WorldPride [18 February - 5 March, 2023] is a celebration of LGBTQIA+ communities around the world. It acknowledges the diversity, beauty and resilience of the LGBTQIA+ community. This year's theme is "Gather, Dream, Amplify", and it invites us to come together in solidarity to create a more just and equitable world.
"Gender exists on a spectrum. And it doesn't matter if I ever completely understand them all or not. Because all human beings deserve equality." ~ Zada Kent
Lakshmi Mohanbabu's "Colours Of Unity" series is a commentary on issues of racial discrimination and gender bias. More often than not, we tend to be dragged into the abyss of isolation without recognising that we are all part of the same universe. We live in an ever-changing world where the only constant is change. The change we need is an acceptance of people of various cultures and getting rid of racial, gender and sexual bias for the human race to live in harmony.
"Colours of Unity" is a series of portraits designed to highlight individualism in a world where everyone's lives are under microscopic scrutiny.
Socio-cultural influences affect human behaviour and the way human behaviour is passed down, which can be seen in the determination of what is age and gender appropriate. This can lead to biases, which define how people react to sexism, homophobia and sexuality. Even colours are associated with socio-cultural impacts, as Lakshmi explains:
"Colours worn for various occasions may be diametrically opposite from one group to another group of people. Black is the colour of mourning for some people, whereas white is for others.

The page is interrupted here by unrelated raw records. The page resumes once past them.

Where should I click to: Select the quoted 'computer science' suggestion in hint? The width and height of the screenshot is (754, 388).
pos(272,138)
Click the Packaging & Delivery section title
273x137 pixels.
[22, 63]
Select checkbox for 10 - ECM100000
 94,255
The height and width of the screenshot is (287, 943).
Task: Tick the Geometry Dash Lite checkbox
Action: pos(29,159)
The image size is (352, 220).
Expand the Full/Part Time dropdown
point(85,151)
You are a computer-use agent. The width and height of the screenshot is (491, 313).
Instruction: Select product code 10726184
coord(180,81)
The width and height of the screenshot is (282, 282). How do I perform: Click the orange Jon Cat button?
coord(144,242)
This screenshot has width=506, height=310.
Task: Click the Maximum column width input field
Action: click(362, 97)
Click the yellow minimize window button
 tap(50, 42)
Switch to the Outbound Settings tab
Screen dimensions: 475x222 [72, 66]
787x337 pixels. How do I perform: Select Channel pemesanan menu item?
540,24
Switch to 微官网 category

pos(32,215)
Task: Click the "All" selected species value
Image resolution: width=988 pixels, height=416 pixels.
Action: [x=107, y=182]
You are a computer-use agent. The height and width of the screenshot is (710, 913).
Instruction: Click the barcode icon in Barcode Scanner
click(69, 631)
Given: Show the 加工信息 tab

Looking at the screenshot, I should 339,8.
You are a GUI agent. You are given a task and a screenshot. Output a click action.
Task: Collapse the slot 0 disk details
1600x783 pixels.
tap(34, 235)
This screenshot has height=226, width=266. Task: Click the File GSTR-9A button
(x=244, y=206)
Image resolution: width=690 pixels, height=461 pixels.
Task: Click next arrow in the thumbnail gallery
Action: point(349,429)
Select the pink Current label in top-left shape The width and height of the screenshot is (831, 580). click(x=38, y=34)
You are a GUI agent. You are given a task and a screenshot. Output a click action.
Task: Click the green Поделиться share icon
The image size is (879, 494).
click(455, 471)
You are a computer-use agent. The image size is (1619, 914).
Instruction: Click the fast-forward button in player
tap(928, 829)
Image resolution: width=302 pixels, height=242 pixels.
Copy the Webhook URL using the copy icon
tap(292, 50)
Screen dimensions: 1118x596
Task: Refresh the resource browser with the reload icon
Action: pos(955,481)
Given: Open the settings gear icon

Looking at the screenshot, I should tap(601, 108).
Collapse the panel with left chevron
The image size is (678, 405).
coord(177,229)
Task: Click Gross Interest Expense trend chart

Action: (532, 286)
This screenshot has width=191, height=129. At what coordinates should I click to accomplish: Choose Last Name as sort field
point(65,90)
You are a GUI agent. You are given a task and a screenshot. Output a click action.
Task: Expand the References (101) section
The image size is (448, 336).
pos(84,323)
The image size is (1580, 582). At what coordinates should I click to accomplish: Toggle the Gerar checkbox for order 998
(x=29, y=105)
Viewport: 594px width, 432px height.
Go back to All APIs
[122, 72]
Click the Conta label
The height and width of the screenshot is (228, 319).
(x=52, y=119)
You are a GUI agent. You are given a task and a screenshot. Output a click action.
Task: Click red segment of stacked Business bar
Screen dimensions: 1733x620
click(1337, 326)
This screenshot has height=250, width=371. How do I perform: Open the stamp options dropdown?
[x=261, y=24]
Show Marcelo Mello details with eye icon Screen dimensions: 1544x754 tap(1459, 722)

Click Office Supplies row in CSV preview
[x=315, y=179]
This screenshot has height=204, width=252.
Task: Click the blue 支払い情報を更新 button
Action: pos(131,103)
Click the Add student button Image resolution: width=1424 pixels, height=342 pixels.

White may symbolise purity and is worn by brides in some cultures and yet viewed as an absence of colour and therefore worn by widows in other cultures, which may favour fire colours such as red and yellow. Blue is the colour for baby boys and pink for baby girls in western cultures but has no significance in other cultures."
Lakshmi questions how these preconceived notions translate from culture to culture, where different traditions and beliefs are observed. For instance, self, anxiety and depression might not relate in the same context when observed in new cultural settings.
According to Lakshmi, her series of portraits examines individuality.
"Age or race does not define the colour of skin or hair. Men and women have metallic lips with colourful skin and glasses. The glasses help depict the view of the external world, its reflection and influences on the mind."
Celebrating diversity, inclusiveness and acceptance of all identities!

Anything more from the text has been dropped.